Rodimus pats his shoulder sympathetically, though still can’t quite keep from grinning. “So when did you figure it out?”
“I didn’t! Thunderclash was the one who told me, some time after he joined the crew. I’d asked him to look over one of my reports on our encounters with the Vis Vitalis in order to double-check some of the figures. He did so, but then he pulled me aside to ask if I always submitted my reports in that font, and whether I was aware of its… implications.”
“Thunderclash, huh?” It’s been a while since Rodimus thought of his one-time captain with any actual animosity, but this may be the most positive he’s ever felt about Thunderclash.
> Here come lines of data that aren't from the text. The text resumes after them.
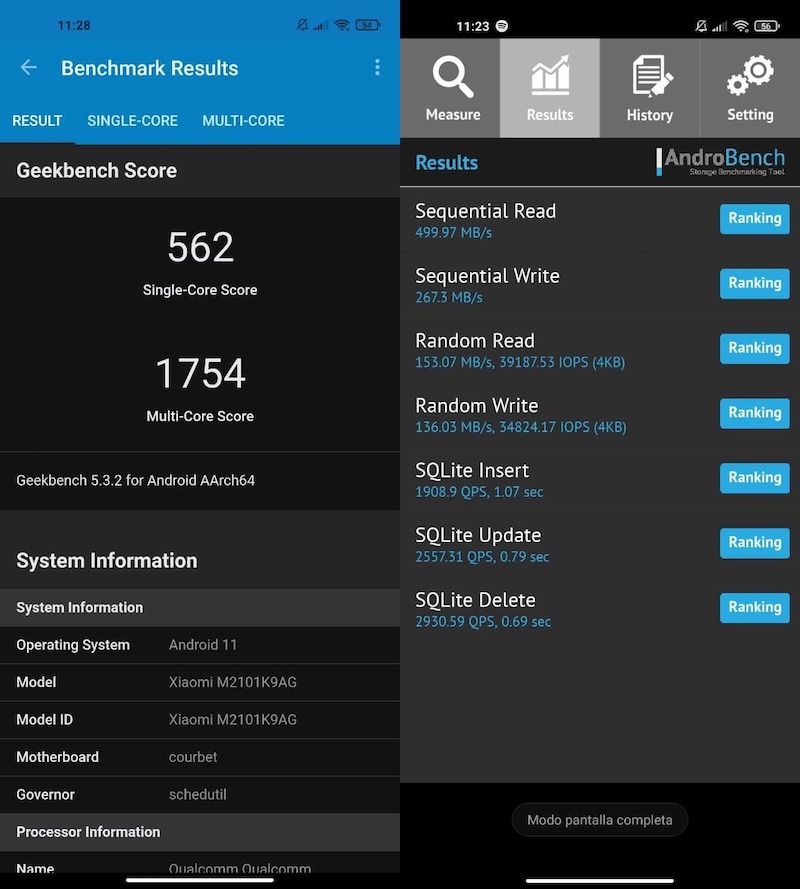Tap the back arrow in Geekbench header
Image resolution: width=800 pixels, height=889 pixels.
29,68
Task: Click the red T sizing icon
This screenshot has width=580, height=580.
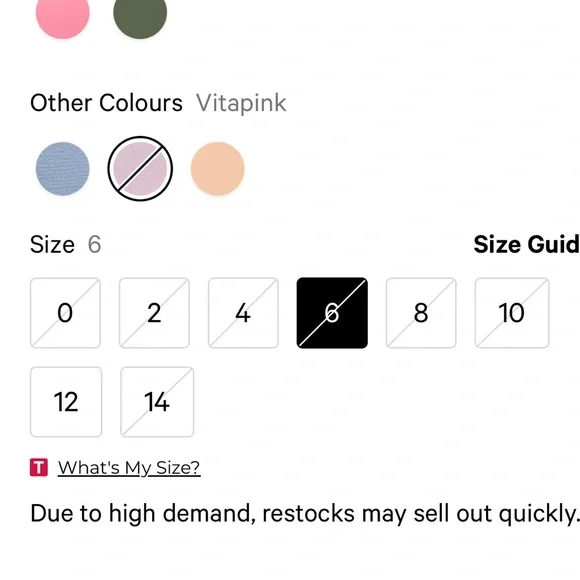Action: [x=39, y=468]
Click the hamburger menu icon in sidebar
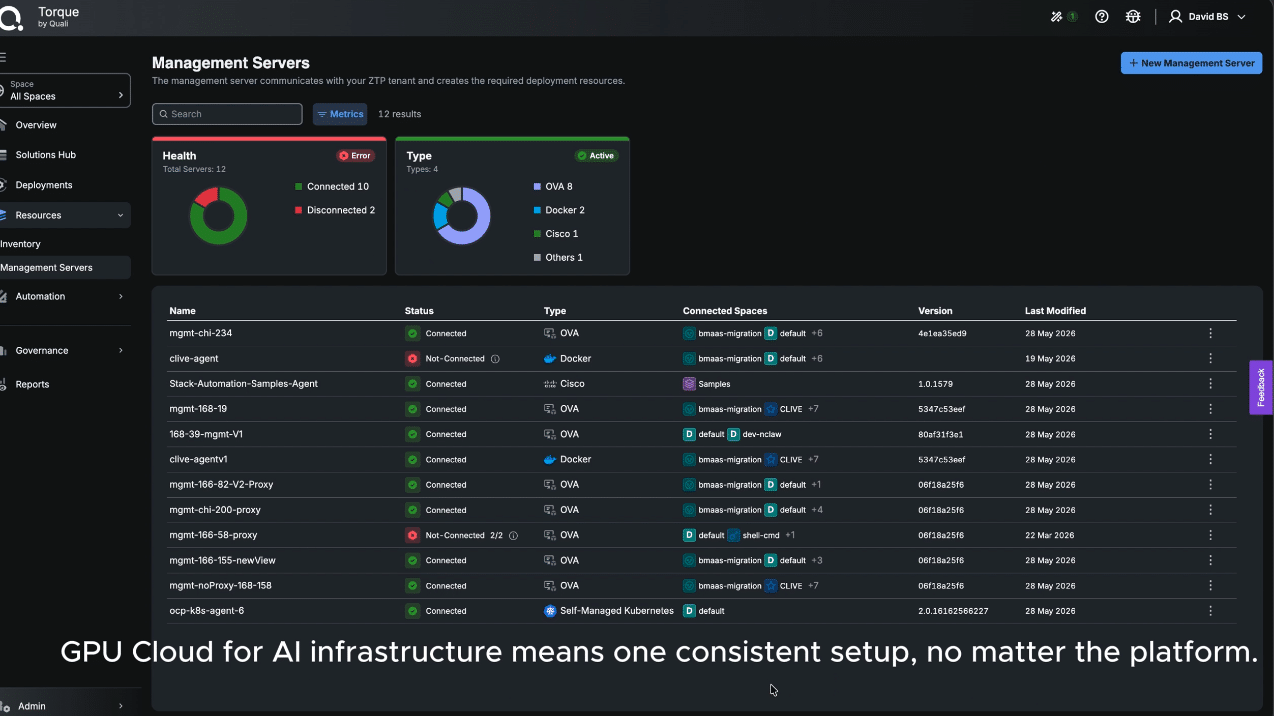The height and width of the screenshot is (716, 1274). click(4, 57)
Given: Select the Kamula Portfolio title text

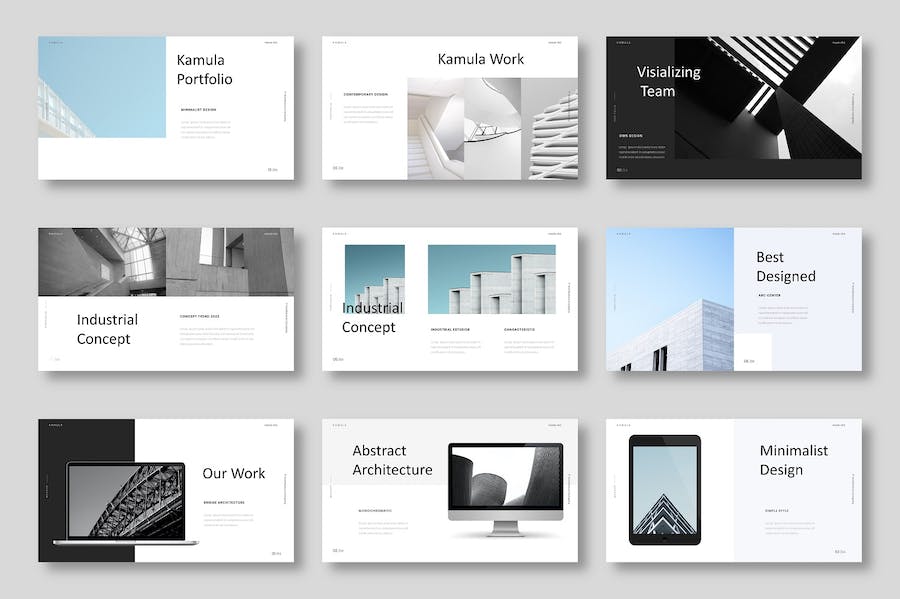Looking at the screenshot, I should tap(204, 69).
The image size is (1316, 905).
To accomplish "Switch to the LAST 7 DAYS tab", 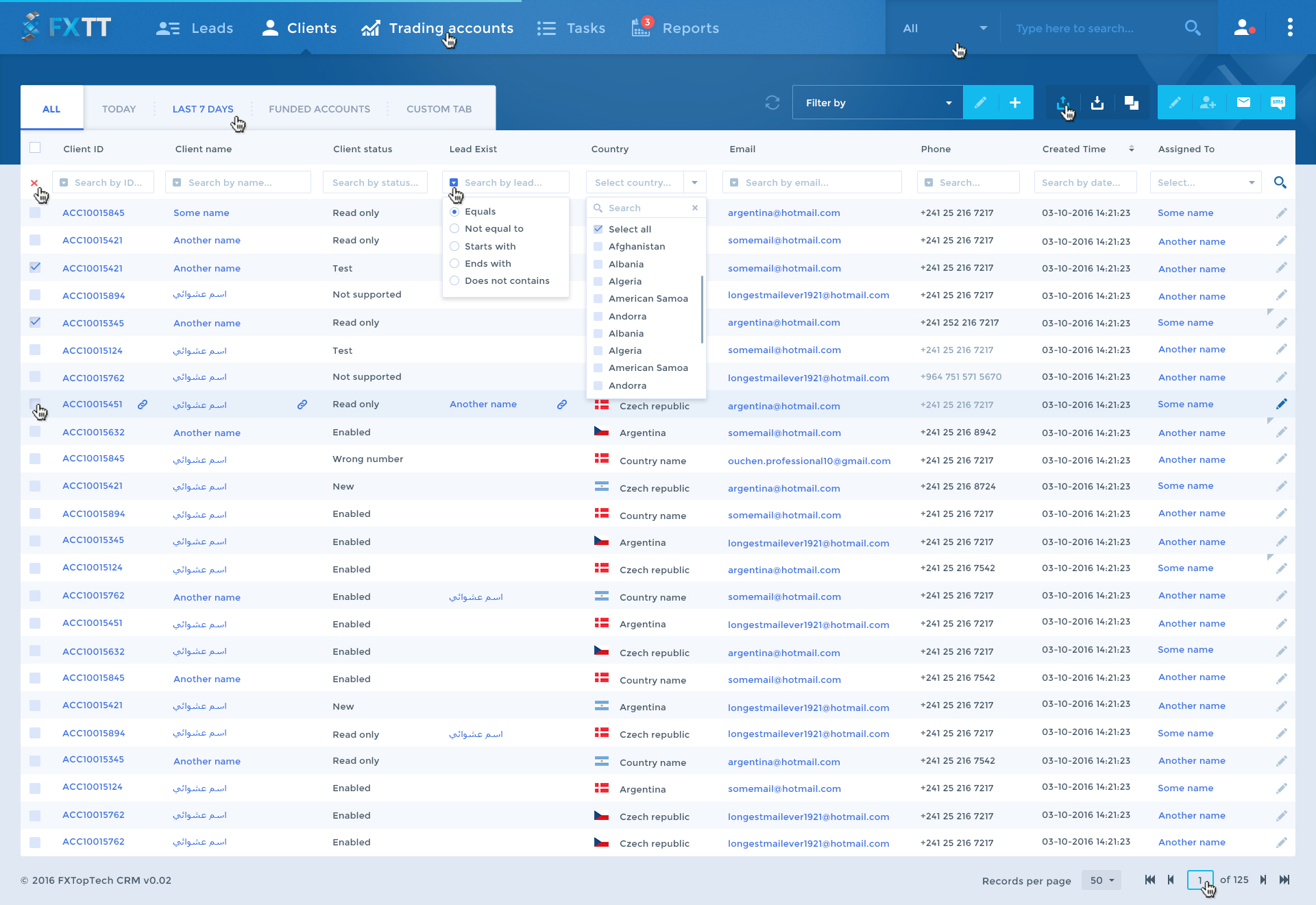I will click(202, 108).
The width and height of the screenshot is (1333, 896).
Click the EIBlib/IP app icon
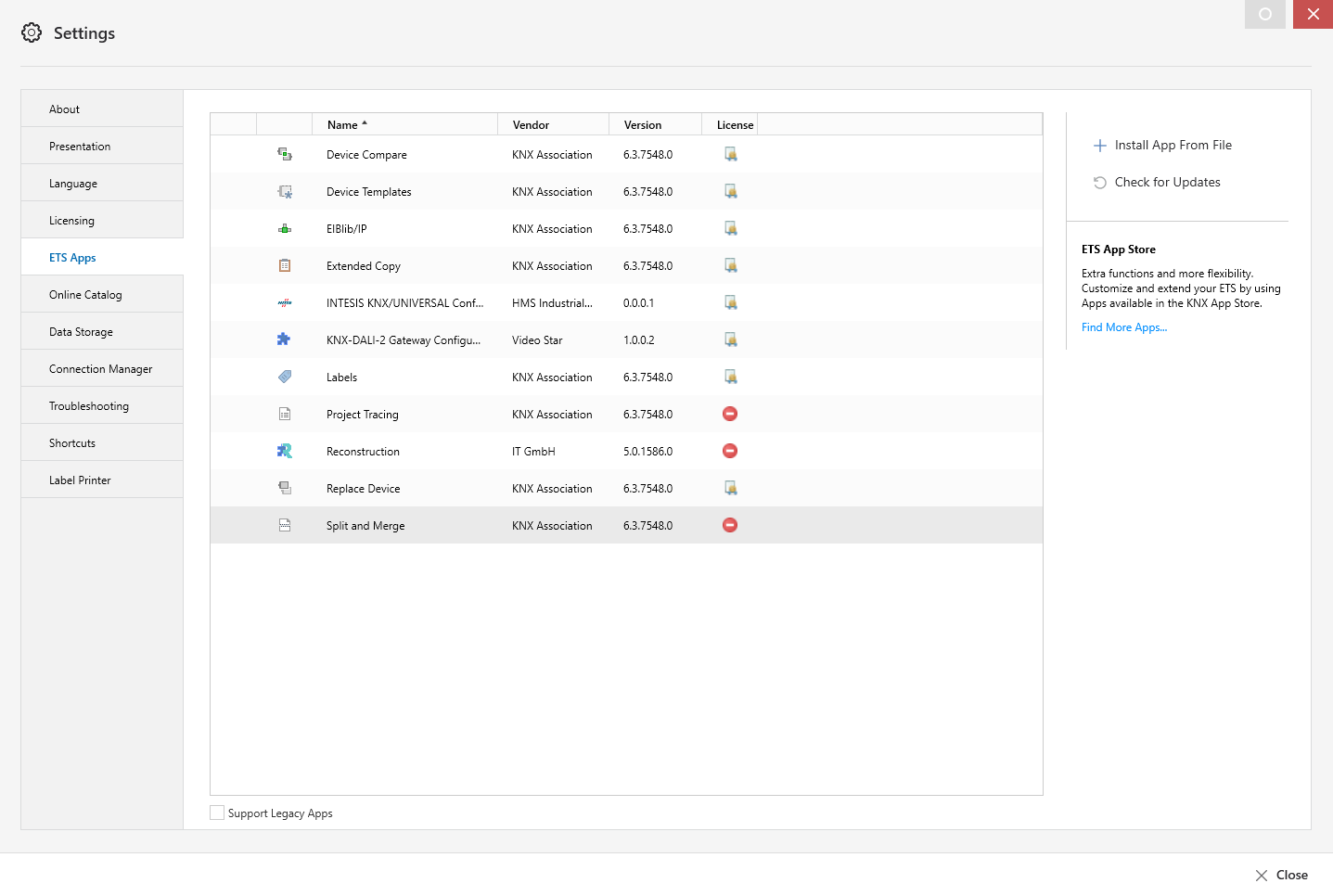[x=285, y=228]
Gotta buy the guy a drink when I see him next. “Wait. Is that why he didn’t seem surprised, when I told him I was leaving the Exitus to see the galaxy with you?”
Minimus smiles slightly. “He told me later that he always rather hoped we’d work it out. I believe he called it ‘a happy ending worthy of Iaconian Simplified Sans Serif’.”
Rodimus shakes his head. “You know what, Mims? In a bizarre way, it’s kinda nice to hear that from the only person weird enough to think in those terms. Besides you, that is.” He cups Minimus’s cheek and crouches down so they’re optic-to-optic. Minimus is pressing his lips tight and clearly trying to look stern, but the softness in his optics ruins the effect… as does the way he leans in eagerly, hands sliding up Rodimus’s chest, when Rodimus moves to kiss him.
“So what do you reckon?” Rodimus asks when they break away. “Happy ending worthy of history’s sexiest typeface?”
Minimus looks him up and down assessingly, making Rodimus laugh – and underneath that, though he’d never admit it, making him momentarily nervous – before breaking into a smile. “I would find it difficult to imagine anything better.” He extends a hand to Rodimus. “Now. Shall we finish off the exhibition, and then dinner?”
“Only if the letters on the menu have clean, perpendicular corners.”
“Rodimus.”
“What?” Rodimus stands and takes his conjunx’s hand. “You’ve ruined me for every other font.”